Private sector to help boost health delivery in Greater Accra
The Greater Accra Regional Health Directorate of the Ghana Health Service is focusing on the involvement of the private sector to improve the quality of health delivery in the Region.
To achieve this, the Directorate would ensure that the public health sector focuses on areas with poor private sector coverage whilst the private health sector would zoom on positive trappings which are not attractive to the private sector.
This was made known by the Regional Health Director, Dr Irene Agyapong-Amarteyfio, at the end of a week-long Annual Review in the Region for 2010 in Accra.

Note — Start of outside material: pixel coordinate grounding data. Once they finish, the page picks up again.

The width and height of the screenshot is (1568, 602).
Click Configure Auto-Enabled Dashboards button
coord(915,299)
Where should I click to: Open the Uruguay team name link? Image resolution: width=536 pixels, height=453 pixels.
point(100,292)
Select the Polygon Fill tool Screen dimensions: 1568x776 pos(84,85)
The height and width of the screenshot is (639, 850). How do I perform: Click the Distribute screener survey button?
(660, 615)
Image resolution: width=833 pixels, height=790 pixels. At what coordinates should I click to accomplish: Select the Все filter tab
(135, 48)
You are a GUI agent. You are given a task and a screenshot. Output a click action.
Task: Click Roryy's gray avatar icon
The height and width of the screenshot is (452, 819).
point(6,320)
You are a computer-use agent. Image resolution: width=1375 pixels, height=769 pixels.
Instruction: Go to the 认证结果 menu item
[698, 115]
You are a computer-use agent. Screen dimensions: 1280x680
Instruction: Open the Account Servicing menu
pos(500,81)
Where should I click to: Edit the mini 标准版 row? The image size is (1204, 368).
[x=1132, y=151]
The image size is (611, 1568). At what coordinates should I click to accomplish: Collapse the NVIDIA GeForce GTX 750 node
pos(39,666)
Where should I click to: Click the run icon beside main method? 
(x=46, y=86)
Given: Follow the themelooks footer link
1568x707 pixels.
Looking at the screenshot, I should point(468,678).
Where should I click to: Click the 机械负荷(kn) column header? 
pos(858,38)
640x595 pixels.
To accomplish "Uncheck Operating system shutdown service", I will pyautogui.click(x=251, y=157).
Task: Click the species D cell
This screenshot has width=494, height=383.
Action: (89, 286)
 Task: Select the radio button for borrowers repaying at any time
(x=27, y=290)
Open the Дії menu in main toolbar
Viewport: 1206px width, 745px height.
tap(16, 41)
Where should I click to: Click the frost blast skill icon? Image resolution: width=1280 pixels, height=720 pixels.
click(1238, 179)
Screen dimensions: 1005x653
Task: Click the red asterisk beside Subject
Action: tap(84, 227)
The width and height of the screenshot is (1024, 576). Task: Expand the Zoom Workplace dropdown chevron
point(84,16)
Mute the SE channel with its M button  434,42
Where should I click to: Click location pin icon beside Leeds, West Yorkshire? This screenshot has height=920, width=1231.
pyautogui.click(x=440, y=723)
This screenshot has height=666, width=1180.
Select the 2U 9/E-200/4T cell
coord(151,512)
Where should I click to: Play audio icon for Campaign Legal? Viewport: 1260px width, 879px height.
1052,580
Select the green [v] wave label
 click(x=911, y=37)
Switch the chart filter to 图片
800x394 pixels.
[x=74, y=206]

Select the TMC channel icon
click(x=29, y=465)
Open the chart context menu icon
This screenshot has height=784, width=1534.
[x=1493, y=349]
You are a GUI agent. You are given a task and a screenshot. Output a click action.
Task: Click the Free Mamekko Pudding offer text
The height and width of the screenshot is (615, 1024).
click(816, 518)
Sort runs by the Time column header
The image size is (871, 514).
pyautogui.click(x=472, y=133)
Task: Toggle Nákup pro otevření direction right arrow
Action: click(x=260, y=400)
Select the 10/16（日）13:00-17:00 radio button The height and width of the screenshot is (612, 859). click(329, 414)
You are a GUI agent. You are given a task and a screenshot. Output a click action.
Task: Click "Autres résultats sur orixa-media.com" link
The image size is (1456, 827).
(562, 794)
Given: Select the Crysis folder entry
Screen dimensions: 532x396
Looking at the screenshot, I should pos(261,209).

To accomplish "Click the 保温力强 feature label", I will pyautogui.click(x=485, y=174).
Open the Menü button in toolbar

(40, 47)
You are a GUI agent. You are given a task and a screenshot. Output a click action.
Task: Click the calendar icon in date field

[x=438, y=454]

She noted that the private sector had a lot of experience and facilities, which should be tapped to help address the many health problems facing the Region.
“We need to understand and tap comparative advantage of public versus private sectors and support the private sector to handle clinical care where it has the interest,” she added.
Dr Agyapong-Amarteyfio noted that with the current population of 3,909,764, an increment of 34.6 per cent over the 2000 Census, the burden was too much for the Region’s public health sector.
She said household level malaria protection for children from 12-23 months had achieved almost 100 per cent coverage whilst the Region also accomplished the Prevention of Mother to Child Transmission of HIV and AIDS.
In a speech read on his behalf, the Regional Minister, Nii Armah Ashietey commended health workers in the Region for their hard work.
He said the region was sourcing funds to construct a hospital in Ga South Municipality.
Alhaji Mohammmed-Mubarak Muntaka, Chairman of the Parliamentary Select Committee on Health urged district health managers to take keen interest in the health bills brought before Parliament for approval and make inputs.